----- EXCERPTED TEXT

Retired Cedar Rapids fire captain Scofield remembered for advocacy, union work

Passed away Oct. 10 in Florida; 'he was truly a good man'

Retired Cedar Rapids Fire Department Captain Rick Scofield. (contributed photo)
Retired Cedar Rapids Fire Department Captain Rick Scofield. (contributed photo)

CEDAR RAPIDS — When former Cedar Rapids Fire Capt. Rick Scofield set out to do something, he gave it his all.

“He put in a lot of time; a lot of work,” said CRFD Capt. Matt Woerner, who worked with Scofield for 14 years. “He was not a guy who sat still very often.”

Scofield, 62, formerly of Marion, died at his home in Florida on Oct. 10. However, Scofield’s work with the fire department, local and state unions and the Muscular Dystrophy Association means his legacy will live on for years to come.

Scofield joined the Cedar Rapids Fire Department in 1980 and retired as a captain in 2010. Fire Chief Mark English described Scofield as “a good father, a good family man ... (and) an outstanding firefighter.”

“He always had the best interests of the city in mind,” English said. “He did his best to further the labor movement here in the city to make sure they were treated fairly and their needs were represented.”

At the time of his death, Scofield held the titles of President Emeritus of the International Assocation of Fire Fighters Local 11 — the local union — and Iowa Professional Fire Fighters Emeritus for the Iowa Professional Fire Fighters Association. Scofield was president of the local association for 26 years and of the state association for approximately six years.

Both Woerner and IPFF President Douglas Neys said emeritus titles are not given out often — or lightly. The local association has never had an emeritus president.


“We don’t have a lot of them,” Neys said. “We want to make sure when we do award those (titles), they’re earned and deserved.”

----------
----- GIVEN RECORDS

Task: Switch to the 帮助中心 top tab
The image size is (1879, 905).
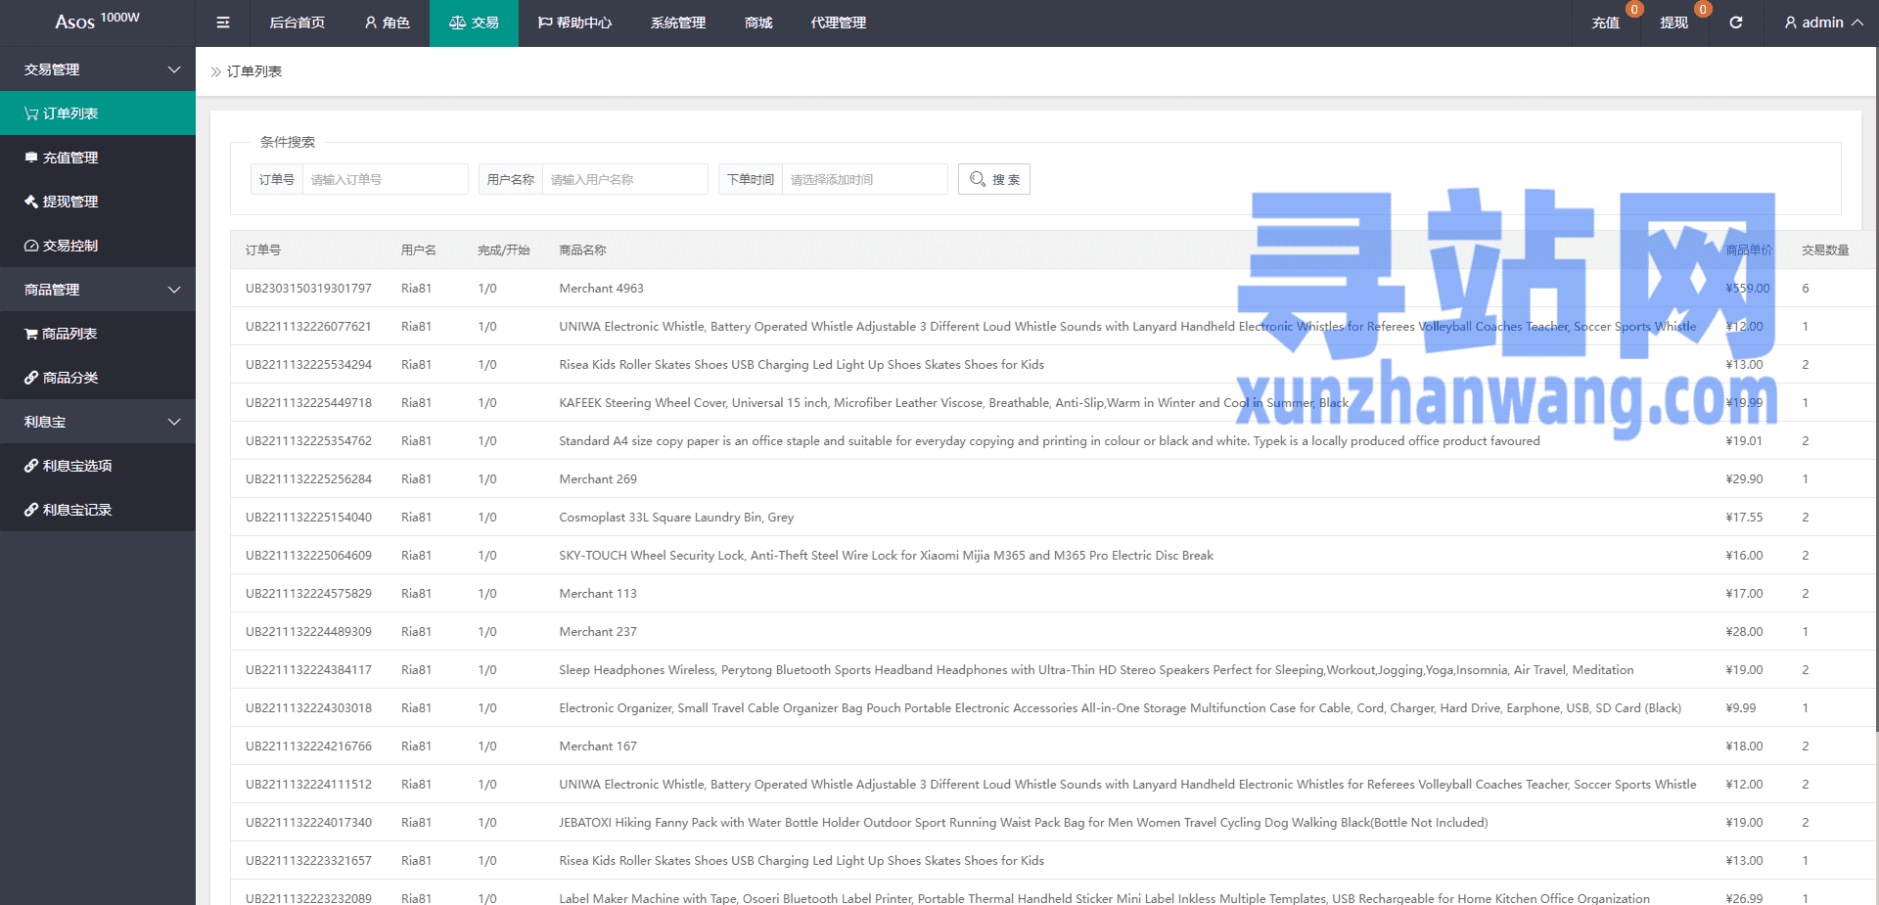Action: pyautogui.click(x=574, y=23)
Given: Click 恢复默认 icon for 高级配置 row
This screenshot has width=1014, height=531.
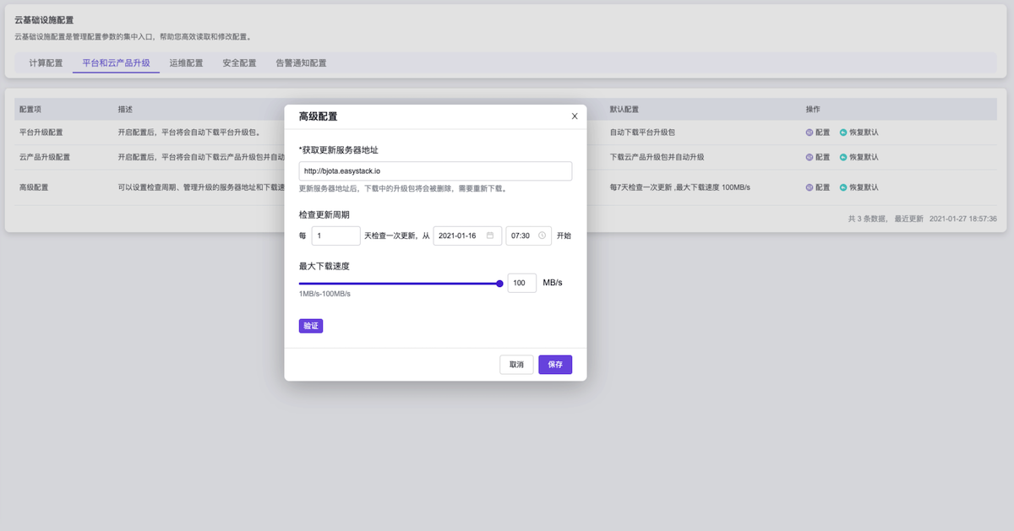Looking at the screenshot, I should pos(843,187).
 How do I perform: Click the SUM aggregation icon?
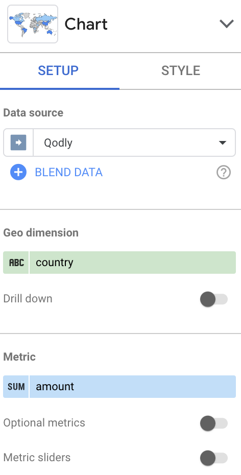click(16, 387)
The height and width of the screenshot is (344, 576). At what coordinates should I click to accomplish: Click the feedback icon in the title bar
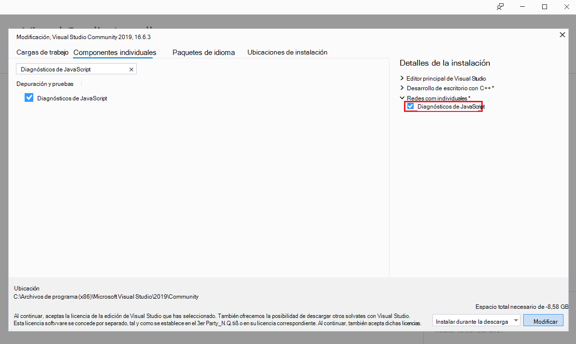[500, 7]
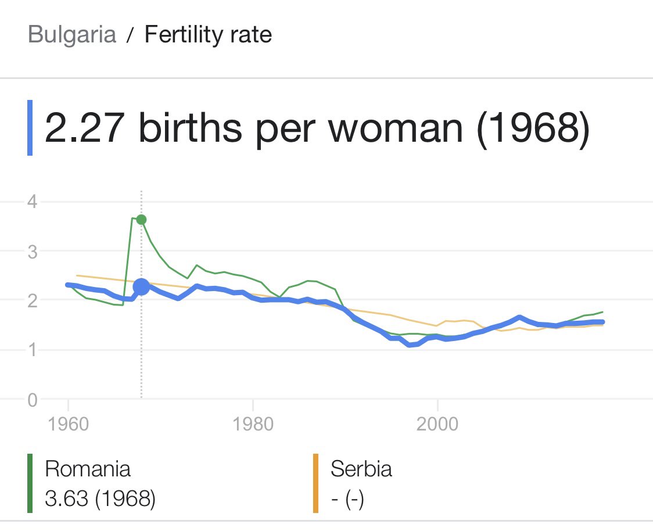653x531 pixels.
Task: Click the 1980 x-axis label
Action: (x=253, y=424)
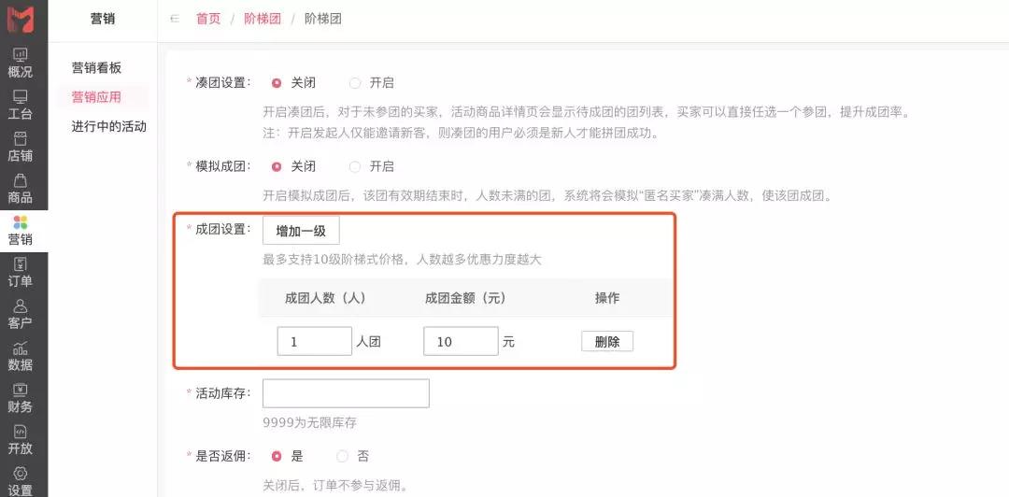Open the 商品 products bag icon
1009x497 pixels.
(x=20, y=181)
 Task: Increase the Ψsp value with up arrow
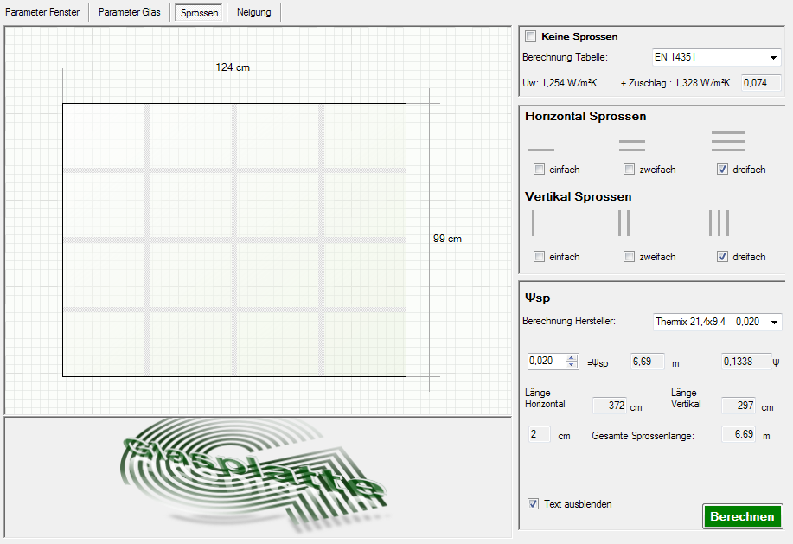click(x=571, y=357)
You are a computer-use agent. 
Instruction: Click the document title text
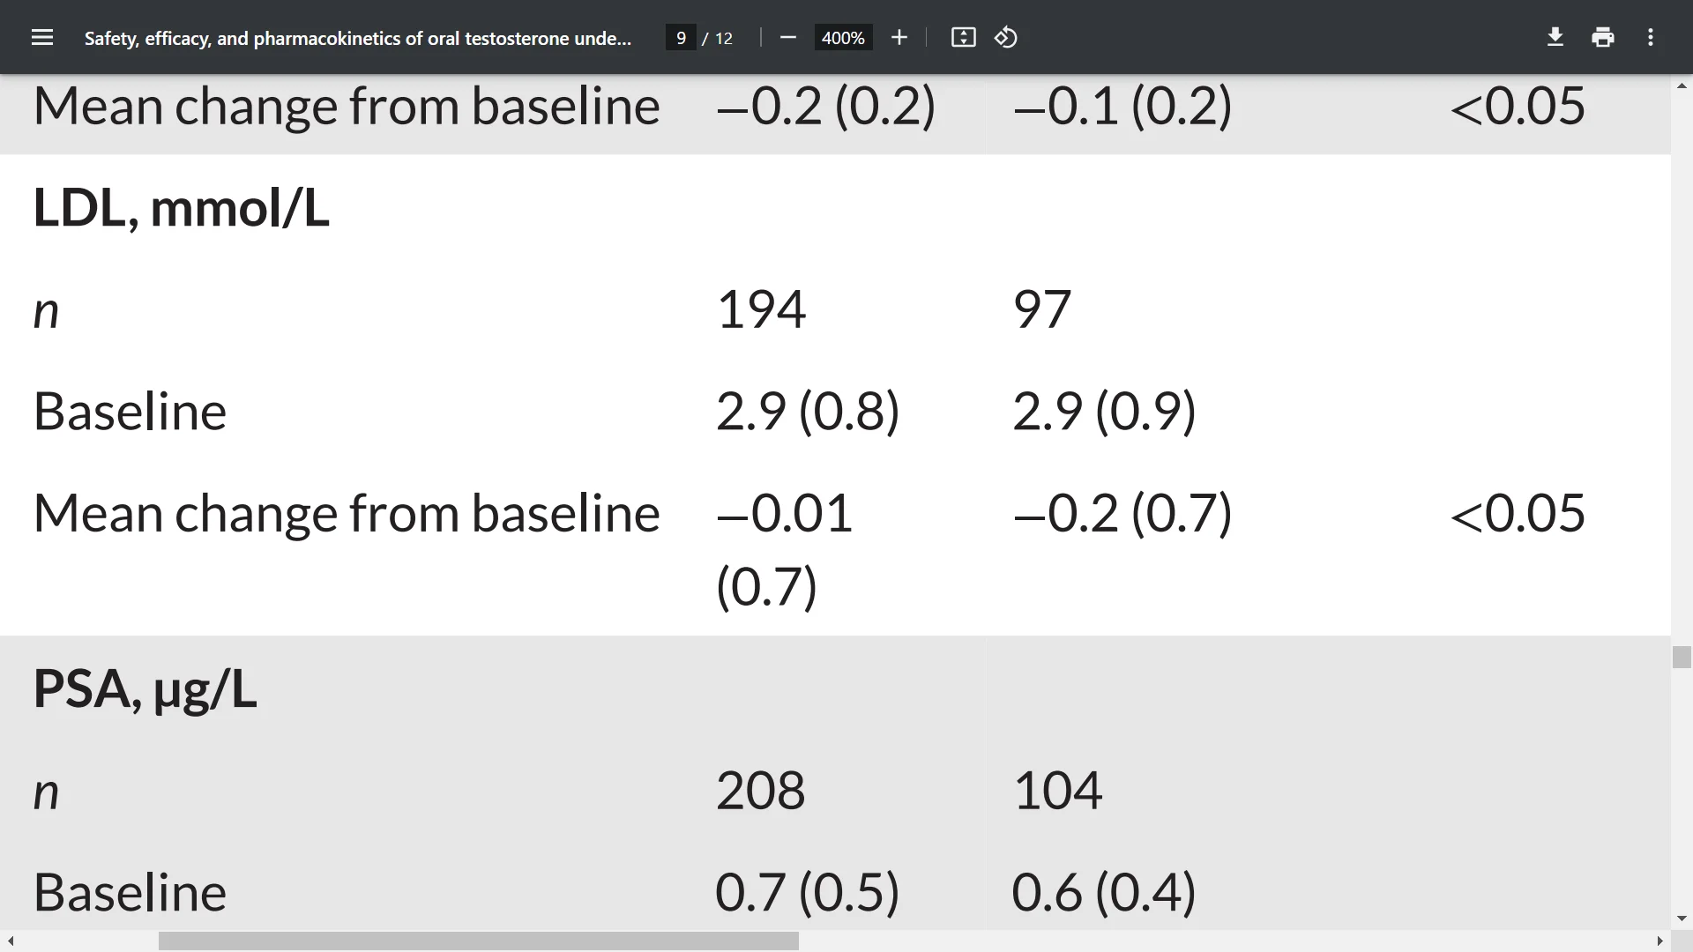pos(358,38)
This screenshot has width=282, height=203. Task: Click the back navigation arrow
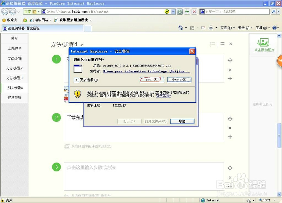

----------

§ REQUIRED TASKS
1. Do the following statements agree with the article about Rick Scofield? For each, answer yes or no and quote the words of the article that decide it.
(a) Scofield joined the Cedar Rapids Fire Department in 1980 and retired as a captain in 2010.
(b) Scofield was president of the state association for 26 years.
(c) Woerner worked with Scofield for 10 years.
2. Pick up the article about Rick Scofield after its last sentence, and continue it for a paragraph or two.

§ SOLVED PROBLEMS
1.
(a) Yes: "Scofield joined the Cedar Rapids Fire Department in 1980 and retired as a captain in 2010."
(b) No: "Scofield was president of the local association for 26 years and of the state association for approximately six years."
(c) No: "who worked with Scofield for 14 years."

2.
Neys said one of Scofield’s biggest accomplishments was getting a cancer presumption bill passed by the Iowa Legislature during the Chet Culver administration. While lung cancer and certain heart conditions had previously been presumed to be occupational injuries for firefighters, the bill added several types of cancer, including skin, pancreas and liver cancer.

“That was probably the biggest moment for firefighters here in Iowa in recent history,” Neys said of the bill, which Scofield worked on with legislators from both sides of the aisle.

Scofield also led the local “Fill the Boot” drive for the Muscular Dystrophy Association.

“He was heavily involved in our efforts to raise funds for the MDA program,” Woerner said. “He was a huge advocate for that.”

Scofield’s obituary asks that memorials go the MDA in his memory. That shows just what kind of person Scofield was, Neys said.

“He was truly a good man,” Neys said.

A Celebration of Life is scheduled for Oct. 22 at Cedar Memorial Funeral Home. English said the event, which will include the honor guard and a ladder truck displaying the American flag, will be a “great show of respect.”